#### Brief
Quote the records below word for word, starting with the line that contains "Task: Select the Avg Gain / Loss % header" and going on through the end of the records.

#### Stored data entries
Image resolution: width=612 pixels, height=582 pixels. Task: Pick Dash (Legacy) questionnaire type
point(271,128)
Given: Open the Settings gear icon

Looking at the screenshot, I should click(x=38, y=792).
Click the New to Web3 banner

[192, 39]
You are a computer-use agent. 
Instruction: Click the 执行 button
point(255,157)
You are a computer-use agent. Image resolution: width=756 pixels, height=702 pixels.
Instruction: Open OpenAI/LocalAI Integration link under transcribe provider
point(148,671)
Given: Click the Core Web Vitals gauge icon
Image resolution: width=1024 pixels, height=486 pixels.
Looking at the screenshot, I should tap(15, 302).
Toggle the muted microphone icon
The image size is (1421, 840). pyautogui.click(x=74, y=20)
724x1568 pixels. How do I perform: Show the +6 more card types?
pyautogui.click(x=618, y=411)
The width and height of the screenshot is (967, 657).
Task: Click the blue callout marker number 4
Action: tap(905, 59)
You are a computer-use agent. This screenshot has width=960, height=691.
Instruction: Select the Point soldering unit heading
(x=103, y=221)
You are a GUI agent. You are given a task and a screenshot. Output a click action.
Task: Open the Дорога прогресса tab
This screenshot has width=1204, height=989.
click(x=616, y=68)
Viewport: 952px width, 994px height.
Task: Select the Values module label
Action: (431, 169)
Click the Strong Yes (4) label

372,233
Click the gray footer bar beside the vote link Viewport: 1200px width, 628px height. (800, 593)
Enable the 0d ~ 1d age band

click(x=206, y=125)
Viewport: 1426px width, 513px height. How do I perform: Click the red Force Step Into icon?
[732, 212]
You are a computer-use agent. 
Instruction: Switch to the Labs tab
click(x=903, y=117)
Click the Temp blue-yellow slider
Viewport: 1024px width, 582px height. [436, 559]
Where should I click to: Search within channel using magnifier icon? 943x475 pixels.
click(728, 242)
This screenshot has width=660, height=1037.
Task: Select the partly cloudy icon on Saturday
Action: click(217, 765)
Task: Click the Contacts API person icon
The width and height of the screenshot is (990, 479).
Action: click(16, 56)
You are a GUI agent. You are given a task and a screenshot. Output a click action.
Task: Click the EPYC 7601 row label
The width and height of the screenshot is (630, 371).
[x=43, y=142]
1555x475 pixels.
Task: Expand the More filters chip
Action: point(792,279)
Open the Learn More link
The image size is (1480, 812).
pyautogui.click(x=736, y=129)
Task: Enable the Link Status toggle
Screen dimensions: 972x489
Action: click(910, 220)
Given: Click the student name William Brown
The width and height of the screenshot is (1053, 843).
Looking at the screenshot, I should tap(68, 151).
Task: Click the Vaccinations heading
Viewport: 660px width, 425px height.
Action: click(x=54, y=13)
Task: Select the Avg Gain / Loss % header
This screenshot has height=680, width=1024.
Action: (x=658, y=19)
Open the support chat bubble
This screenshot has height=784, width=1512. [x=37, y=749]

#### Full solution
Task: Select the Avg Gain / Loss % header
This screenshot has height=680, width=1024.
Action: (x=658, y=19)
Open the support chat bubble
This screenshot has height=784, width=1512. [x=37, y=749]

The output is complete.